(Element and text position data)
──────
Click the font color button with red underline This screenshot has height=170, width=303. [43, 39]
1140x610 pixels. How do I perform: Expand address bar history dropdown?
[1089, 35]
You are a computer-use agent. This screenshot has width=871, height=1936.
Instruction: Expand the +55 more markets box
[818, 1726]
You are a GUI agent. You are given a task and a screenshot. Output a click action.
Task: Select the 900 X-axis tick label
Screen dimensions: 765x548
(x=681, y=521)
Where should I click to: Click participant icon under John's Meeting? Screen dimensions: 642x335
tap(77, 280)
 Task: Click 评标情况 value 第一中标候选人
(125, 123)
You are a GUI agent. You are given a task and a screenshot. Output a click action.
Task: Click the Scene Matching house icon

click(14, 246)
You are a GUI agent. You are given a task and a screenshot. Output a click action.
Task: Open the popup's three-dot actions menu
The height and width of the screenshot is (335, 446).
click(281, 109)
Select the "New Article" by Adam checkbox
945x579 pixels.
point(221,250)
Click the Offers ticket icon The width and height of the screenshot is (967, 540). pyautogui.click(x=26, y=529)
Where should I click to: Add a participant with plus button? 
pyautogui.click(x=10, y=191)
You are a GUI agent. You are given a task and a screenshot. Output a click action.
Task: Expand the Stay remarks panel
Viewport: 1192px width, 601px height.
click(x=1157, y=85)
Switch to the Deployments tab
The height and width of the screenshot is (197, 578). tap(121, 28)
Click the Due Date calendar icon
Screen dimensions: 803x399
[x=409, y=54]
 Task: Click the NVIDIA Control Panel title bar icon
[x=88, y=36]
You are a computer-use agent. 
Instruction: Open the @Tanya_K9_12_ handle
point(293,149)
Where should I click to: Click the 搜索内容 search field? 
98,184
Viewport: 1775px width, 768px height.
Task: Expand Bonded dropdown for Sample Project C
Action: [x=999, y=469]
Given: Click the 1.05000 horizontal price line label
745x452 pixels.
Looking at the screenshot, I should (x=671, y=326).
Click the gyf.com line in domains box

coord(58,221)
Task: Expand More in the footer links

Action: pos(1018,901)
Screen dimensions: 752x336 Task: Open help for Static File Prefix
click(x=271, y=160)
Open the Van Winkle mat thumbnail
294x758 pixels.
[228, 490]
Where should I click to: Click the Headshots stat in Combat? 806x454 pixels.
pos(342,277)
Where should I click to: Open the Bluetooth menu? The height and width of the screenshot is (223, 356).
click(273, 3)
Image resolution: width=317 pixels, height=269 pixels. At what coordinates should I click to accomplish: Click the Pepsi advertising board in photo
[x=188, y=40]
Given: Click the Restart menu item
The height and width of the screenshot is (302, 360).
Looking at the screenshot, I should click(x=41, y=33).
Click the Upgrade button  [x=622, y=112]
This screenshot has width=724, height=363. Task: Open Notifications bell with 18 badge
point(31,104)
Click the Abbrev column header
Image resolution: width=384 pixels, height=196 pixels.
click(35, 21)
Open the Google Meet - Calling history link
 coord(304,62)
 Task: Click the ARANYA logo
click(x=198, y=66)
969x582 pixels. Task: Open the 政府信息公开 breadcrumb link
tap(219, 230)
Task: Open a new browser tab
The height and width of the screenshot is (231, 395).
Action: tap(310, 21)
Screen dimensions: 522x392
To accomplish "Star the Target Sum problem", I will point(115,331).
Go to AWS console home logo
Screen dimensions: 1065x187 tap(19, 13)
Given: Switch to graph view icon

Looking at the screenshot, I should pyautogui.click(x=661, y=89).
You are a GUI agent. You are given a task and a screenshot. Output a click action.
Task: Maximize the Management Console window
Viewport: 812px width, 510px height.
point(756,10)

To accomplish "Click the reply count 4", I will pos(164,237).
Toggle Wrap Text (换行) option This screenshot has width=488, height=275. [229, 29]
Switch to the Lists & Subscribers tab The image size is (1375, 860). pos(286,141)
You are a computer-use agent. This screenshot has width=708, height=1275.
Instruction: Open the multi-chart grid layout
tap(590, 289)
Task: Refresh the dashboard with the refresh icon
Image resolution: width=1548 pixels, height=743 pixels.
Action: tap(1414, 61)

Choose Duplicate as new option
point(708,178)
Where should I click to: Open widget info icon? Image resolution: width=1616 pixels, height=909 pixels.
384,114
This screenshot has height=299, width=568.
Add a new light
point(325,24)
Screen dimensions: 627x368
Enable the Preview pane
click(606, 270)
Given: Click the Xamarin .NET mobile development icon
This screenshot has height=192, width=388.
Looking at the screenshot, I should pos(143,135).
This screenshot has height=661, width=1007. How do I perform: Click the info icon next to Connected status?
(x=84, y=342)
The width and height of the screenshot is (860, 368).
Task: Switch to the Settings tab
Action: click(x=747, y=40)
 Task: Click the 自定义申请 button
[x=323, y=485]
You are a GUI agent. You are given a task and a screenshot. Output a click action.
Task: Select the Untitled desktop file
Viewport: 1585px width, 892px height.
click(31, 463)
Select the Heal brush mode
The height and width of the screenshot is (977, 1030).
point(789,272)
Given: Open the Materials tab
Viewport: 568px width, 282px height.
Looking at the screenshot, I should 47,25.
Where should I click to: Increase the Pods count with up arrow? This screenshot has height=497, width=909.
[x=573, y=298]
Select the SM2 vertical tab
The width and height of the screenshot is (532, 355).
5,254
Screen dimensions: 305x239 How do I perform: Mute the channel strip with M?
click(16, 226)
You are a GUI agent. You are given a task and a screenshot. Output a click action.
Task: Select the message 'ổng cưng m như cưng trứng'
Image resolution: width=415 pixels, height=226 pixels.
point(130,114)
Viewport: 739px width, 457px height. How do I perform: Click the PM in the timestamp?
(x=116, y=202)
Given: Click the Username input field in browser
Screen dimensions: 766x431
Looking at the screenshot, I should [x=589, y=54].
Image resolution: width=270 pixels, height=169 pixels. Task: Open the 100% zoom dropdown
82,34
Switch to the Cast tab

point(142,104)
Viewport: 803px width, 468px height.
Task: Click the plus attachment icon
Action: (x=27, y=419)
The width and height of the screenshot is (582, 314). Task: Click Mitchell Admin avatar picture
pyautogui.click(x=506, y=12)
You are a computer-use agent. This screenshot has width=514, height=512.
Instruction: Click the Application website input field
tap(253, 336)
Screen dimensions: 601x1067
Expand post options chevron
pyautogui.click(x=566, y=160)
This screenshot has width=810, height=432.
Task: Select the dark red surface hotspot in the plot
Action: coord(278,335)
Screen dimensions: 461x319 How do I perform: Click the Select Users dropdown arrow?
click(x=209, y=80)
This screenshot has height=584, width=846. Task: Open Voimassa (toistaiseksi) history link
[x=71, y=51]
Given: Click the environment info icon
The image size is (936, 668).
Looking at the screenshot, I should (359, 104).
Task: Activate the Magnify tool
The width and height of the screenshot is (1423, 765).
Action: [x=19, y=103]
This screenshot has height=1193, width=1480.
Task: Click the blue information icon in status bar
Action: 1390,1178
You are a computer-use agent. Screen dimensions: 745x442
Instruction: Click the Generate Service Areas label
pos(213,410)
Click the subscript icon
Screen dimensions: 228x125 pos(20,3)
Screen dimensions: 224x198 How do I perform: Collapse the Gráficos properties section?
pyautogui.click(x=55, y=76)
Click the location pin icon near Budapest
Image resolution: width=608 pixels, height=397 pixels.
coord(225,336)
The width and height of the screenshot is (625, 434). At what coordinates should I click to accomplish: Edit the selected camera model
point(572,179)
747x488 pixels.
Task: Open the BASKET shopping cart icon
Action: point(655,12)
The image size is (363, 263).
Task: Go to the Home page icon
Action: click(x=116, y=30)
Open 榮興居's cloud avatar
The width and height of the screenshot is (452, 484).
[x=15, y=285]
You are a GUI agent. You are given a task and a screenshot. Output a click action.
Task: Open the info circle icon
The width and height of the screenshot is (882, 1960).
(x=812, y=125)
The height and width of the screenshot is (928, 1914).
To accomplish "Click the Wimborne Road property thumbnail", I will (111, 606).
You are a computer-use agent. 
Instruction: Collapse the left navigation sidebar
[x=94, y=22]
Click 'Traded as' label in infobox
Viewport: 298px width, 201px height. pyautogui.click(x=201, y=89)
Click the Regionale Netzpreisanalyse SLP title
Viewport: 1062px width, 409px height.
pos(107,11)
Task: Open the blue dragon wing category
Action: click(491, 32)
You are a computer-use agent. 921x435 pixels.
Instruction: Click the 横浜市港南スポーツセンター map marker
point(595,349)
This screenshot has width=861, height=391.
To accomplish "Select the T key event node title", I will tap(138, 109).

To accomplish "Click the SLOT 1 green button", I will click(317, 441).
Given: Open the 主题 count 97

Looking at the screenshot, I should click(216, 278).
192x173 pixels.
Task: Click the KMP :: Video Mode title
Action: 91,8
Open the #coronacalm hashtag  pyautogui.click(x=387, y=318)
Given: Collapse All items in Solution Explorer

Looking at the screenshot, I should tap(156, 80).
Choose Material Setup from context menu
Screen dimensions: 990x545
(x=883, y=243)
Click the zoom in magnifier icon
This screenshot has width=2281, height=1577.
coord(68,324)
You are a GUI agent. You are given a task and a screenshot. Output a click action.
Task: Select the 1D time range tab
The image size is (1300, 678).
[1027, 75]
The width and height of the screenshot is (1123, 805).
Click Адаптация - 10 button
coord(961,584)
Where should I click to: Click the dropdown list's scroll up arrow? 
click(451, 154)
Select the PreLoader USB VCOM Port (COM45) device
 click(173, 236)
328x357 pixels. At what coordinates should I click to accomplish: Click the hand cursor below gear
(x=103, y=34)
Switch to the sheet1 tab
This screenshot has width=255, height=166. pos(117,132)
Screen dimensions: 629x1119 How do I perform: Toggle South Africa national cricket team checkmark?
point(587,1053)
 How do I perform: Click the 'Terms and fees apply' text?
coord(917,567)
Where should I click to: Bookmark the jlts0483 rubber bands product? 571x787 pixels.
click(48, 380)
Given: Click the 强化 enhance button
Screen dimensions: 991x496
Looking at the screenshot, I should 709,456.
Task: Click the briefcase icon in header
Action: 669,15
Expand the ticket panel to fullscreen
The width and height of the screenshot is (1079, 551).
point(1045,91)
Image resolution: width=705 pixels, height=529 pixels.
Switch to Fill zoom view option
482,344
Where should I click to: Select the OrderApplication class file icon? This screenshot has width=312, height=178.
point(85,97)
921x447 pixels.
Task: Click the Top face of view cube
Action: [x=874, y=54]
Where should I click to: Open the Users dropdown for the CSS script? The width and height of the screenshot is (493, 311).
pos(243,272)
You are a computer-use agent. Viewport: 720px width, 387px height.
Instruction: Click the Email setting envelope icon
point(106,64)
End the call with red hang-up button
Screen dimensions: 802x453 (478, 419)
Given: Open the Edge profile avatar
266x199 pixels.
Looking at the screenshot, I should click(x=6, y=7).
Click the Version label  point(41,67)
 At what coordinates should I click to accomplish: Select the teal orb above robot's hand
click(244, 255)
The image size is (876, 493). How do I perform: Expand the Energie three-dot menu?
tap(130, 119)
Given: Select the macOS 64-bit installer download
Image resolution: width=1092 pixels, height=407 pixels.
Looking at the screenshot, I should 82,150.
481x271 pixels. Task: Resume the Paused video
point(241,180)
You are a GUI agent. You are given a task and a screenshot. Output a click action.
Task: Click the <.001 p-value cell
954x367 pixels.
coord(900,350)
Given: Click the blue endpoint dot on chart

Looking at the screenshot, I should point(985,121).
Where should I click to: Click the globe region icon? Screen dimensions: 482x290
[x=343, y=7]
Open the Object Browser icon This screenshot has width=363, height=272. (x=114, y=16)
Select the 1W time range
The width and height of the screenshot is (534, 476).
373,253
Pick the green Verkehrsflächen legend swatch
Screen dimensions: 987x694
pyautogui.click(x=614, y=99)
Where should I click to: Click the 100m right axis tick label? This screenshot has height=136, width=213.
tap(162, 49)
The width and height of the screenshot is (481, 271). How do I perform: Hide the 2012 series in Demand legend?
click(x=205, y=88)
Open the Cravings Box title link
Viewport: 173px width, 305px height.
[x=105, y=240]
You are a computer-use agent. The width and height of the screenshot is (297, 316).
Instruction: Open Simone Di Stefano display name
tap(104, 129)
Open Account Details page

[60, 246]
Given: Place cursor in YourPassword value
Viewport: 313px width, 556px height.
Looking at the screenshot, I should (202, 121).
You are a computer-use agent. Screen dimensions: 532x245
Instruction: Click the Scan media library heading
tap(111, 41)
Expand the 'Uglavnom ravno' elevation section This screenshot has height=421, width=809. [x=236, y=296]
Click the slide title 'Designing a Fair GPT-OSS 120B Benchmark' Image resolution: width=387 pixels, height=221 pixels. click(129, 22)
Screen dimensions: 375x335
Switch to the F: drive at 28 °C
──────
EXERCISE PROMPT
Rewrite the records from the line containing "has width=514, height=512." through the line containing "tap(253, 336)", requests included, and shift every coordinate in the answers by -124.

WRITTEN SOLUTION
You are a computer-use agent. This screenshot has width=514, height=512.
Instruction: Click the Application website input field
tap(129, 212)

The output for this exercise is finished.